#### [Work instructions]
With the images removed, transcribe the listing that follows exactly.

#### [Records to process]
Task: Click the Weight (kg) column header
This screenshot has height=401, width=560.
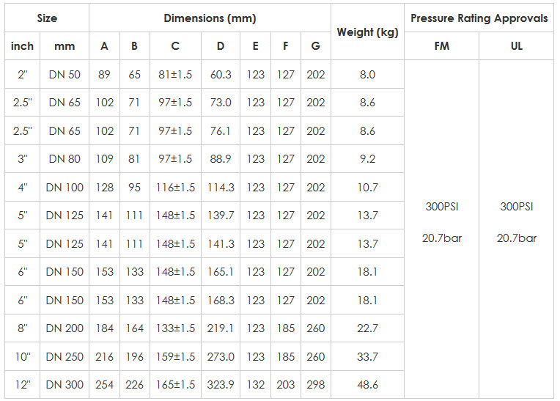Action: click(367, 32)
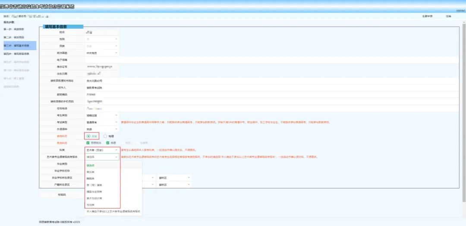This screenshot has height=226, width=466.
Task: Open the 科类 dropdown showing 艺术类（历史）
Action: [102, 150]
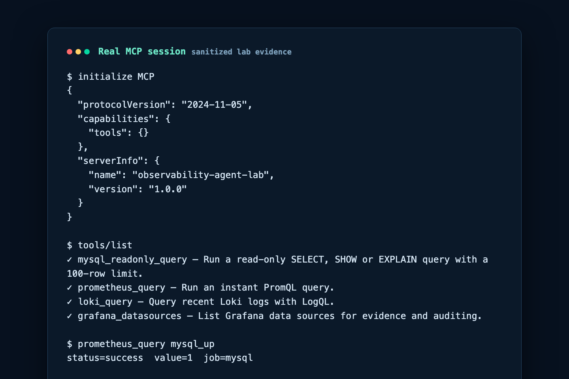The image size is (569, 379).
Task: Click the yellow minimize dot
Action: (x=78, y=52)
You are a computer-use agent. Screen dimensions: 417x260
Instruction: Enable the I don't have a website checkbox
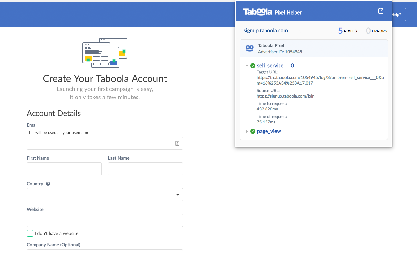click(30, 233)
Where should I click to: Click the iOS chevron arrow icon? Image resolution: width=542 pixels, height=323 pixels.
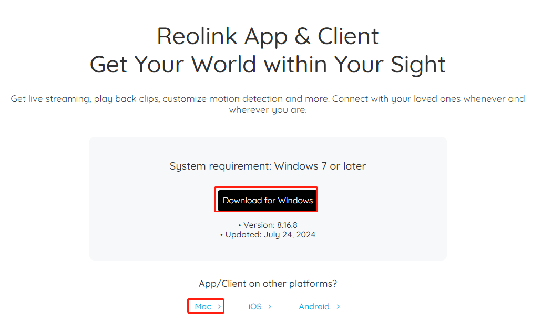(x=269, y=306)
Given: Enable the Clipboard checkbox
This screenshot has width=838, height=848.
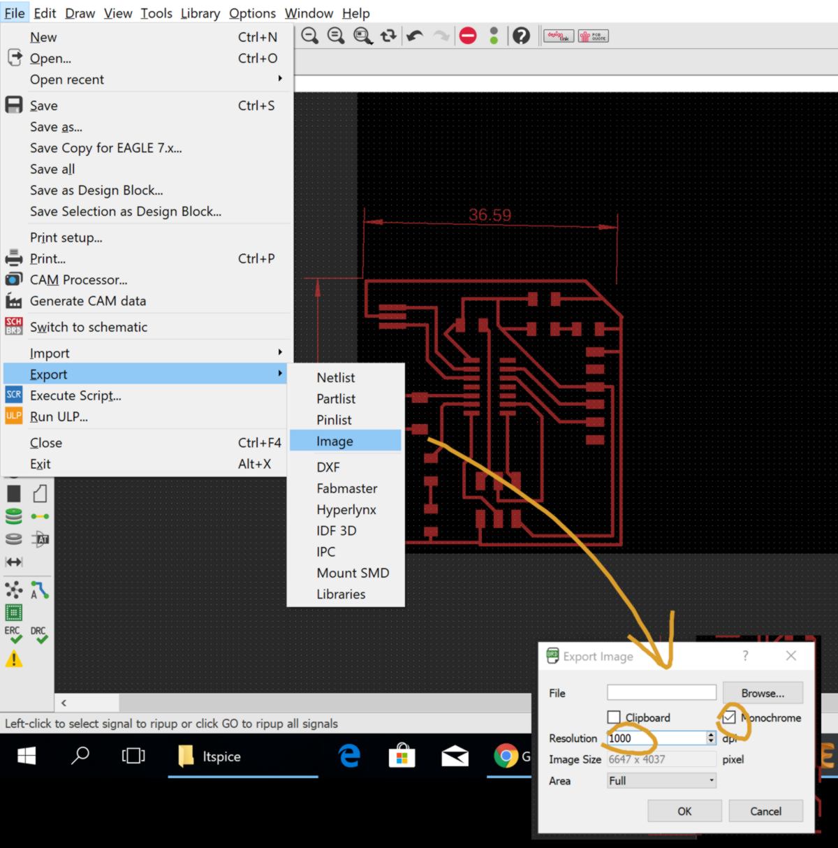Looking at the screenshot, I should tap(614, 717).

#### [Answer area]
Task: Click the Weight (kg) column header
This screenshot has height=401, width=560.
Action: click(367, 32)
This screenshot has height=226, width=466.
Task: Open the 科类 dropdown showing 艺术类（历史）
Action: [102, 150]
The image size is (569, 379).
Task: Click the yellow minimize dot
Action: (x=78, y=52)
You are a computer-use agent. Screen dimensions: 417x260
Instruction: Enable the I don't have a website checkbox
click(30, 233)
Where should I click to: Click the iOS chevron arrow icon? Image resolution: width=542 pixels, height=323 pixels.
(x=269, y=306)
Given: Enable the Clipboard checkbox
This screenshot has width=838, height=848.
Looking at the screenshot, I should tap(614, 717).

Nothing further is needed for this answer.